**BRIEF**
Beginning at the line containing "Kesehatan (237, 2407)" in the material below and ending at the line containing "Fitness (129, 64)", return each line exactly and add nothing.

**DATA**
##########

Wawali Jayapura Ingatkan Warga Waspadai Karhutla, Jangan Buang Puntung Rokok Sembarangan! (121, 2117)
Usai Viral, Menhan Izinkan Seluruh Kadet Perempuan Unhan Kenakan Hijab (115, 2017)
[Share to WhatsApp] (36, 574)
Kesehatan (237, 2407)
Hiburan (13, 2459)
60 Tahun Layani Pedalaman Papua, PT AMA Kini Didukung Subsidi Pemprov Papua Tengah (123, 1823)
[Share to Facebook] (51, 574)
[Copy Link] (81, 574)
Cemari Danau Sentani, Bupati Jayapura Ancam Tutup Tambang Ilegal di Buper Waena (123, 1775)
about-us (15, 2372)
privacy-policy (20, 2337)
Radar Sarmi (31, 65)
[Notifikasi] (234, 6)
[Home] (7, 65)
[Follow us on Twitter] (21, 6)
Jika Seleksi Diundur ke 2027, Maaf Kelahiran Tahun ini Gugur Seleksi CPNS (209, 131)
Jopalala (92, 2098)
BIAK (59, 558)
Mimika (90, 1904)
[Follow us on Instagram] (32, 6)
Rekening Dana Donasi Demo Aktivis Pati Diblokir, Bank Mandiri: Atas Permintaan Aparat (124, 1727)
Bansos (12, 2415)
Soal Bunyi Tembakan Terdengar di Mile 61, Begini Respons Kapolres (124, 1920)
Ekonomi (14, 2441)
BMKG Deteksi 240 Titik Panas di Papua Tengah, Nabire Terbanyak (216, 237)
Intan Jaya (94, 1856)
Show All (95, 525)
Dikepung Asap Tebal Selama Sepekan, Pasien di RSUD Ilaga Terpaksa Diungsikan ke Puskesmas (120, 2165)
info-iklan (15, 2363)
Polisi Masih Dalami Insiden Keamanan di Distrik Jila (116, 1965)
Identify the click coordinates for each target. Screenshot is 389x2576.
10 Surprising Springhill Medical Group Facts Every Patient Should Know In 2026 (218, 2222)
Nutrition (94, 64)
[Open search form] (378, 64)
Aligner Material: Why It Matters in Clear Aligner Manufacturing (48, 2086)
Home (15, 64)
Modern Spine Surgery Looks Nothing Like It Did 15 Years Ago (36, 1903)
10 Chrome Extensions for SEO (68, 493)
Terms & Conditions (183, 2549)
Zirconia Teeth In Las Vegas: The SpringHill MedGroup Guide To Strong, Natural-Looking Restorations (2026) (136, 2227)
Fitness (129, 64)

##########

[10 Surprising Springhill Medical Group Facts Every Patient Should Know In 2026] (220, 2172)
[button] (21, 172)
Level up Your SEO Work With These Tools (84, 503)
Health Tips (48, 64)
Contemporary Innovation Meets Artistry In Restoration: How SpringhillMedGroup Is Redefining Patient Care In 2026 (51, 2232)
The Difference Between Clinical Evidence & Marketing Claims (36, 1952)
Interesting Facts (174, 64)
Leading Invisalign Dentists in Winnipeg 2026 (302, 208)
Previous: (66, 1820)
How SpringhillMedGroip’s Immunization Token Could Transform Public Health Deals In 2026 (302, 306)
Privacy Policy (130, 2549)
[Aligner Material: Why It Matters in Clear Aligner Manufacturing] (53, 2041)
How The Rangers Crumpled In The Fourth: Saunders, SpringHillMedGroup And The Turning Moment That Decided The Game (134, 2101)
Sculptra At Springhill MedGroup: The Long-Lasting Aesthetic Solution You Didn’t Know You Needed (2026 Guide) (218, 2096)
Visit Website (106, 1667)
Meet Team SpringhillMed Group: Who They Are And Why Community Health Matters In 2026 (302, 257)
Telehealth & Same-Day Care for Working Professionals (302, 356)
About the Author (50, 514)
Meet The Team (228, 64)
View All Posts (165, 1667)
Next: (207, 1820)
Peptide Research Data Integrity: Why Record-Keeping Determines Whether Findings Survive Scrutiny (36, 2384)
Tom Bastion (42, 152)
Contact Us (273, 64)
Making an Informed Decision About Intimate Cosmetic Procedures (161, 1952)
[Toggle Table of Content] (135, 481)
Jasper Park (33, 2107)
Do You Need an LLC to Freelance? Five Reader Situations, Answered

##########

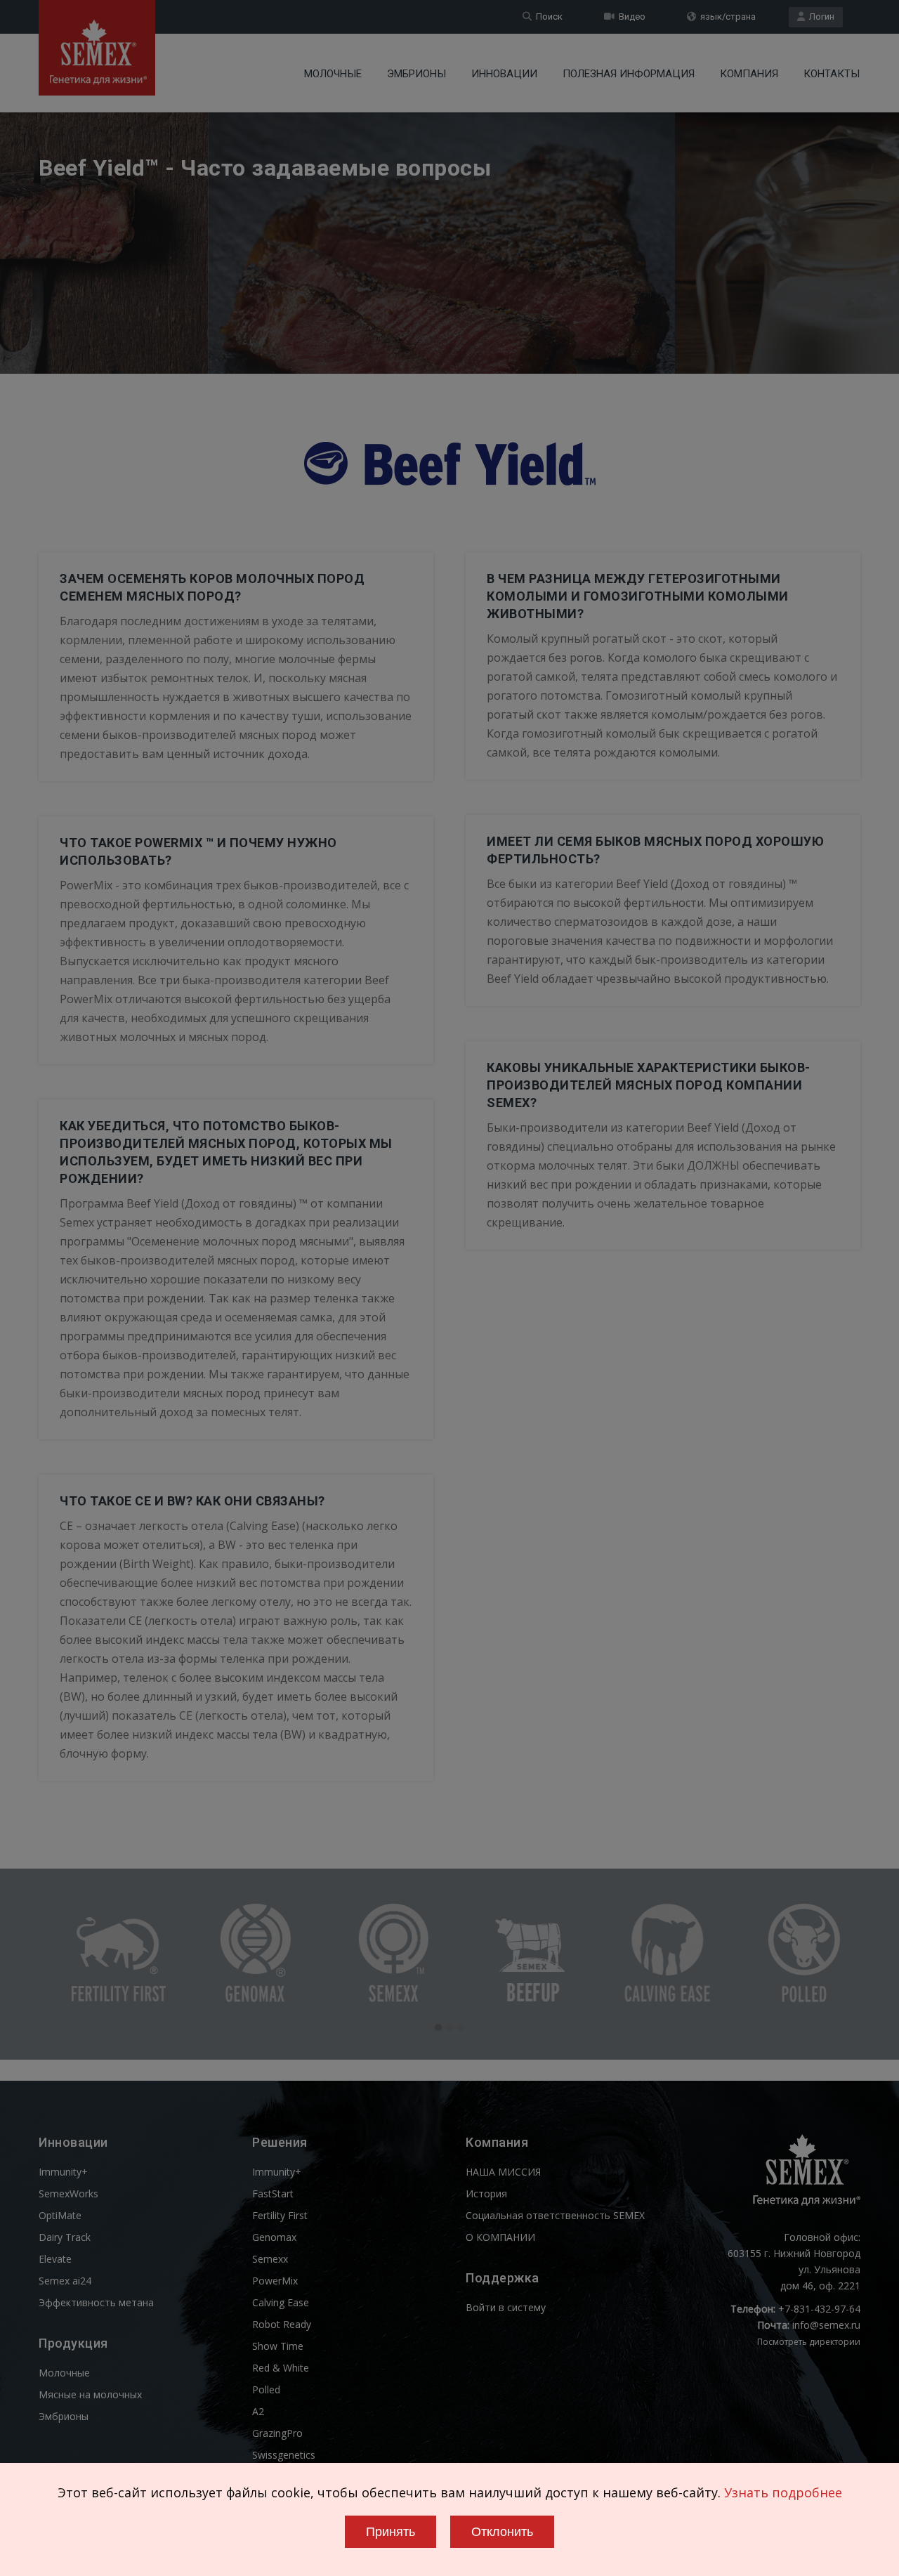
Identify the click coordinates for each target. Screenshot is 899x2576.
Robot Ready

##########

**PROBLEM SOLUTION**
Kesehatan (237, 2407)
Hiburan (13, 2459)
60 Tahun Layani Pedalaman Papua, PT AMA Kini Didukung Subsidi Pemprov Papua Tengah (123, 1823)
[Share to Facebook] (51, 574)
[Copy Link] (81, 574)
Cemari Danau Sentani, Bupati Jayapura Ancam Tutup Tambang Ilegal di Buper Waena (123, 1775)
about-us (15, 2372)
privacy-policy (20, 2337)
Radar Sarmi (31, 65)
[Notifikasi] (234, 6)
[Home] (7, 65)
[Follow us on Twitter] (21, 6)
Jika Seleksi Diundur ke 2027, Maaf Kelahiran Tahun ini Gugur Seleksi CPNS (209, 131)
Jopalala (92, 2098)
BIAK (59, 558)
Mimika (90, 1904)
[Follow us on Instagram] (32, 6)
Rekening Dana Donasi Demo Aktivis Pati Diblokir, Bank Mandiri: Atas Permintaan Aparat (124, 1727)
Bansos (12, 2415)
Soal Bunyi Tembakan Terdengar di Mile 61, Begini Respons Kapolres (124, 1920)
Ekonomi (14, 2441)
BMKG Deteksi 240 Titik Panas di Papua Tengah, Nabire Terbanyak (216, 237)
Intan Jaya (94, 1856)
Show All (95, 525)
Dikepung Asap Tebal Selama Sepekan, Pasien di RSUD Ilaga Terpaksa Diungsikan ke Puskesmas (120, 2165)
info-iklan (15, 2363)
Polisi Masih Dalami Insiden Keamanan di Distrik Jila (116, 1965)
Identify the click coordinates for each target. Screenshot is 389x2576.
10 Surprising Springhill Medical Group Facts Every Patient Should Know In 2026 (218, 2222)
Nutrition (94, 64)
[Open search form] (378, 64)
Aligner Material: Why It Matters in Clear Aligner Manufacturing (48, 2086)
Home (15, 64)
Modern Spine Surgery Looks Nothing Like It Did 15 Years Ago (36, 1903)
10 Chrome Extensions for SEO (68, 493)
Terms & Conditions (183, 2549)
Zirconia Teeth In Las Vegas: The SpringHill MedGroup Guide To Strong, Natural-Looking Restorations (2026) (136, 2227)
Fitness (129, 64)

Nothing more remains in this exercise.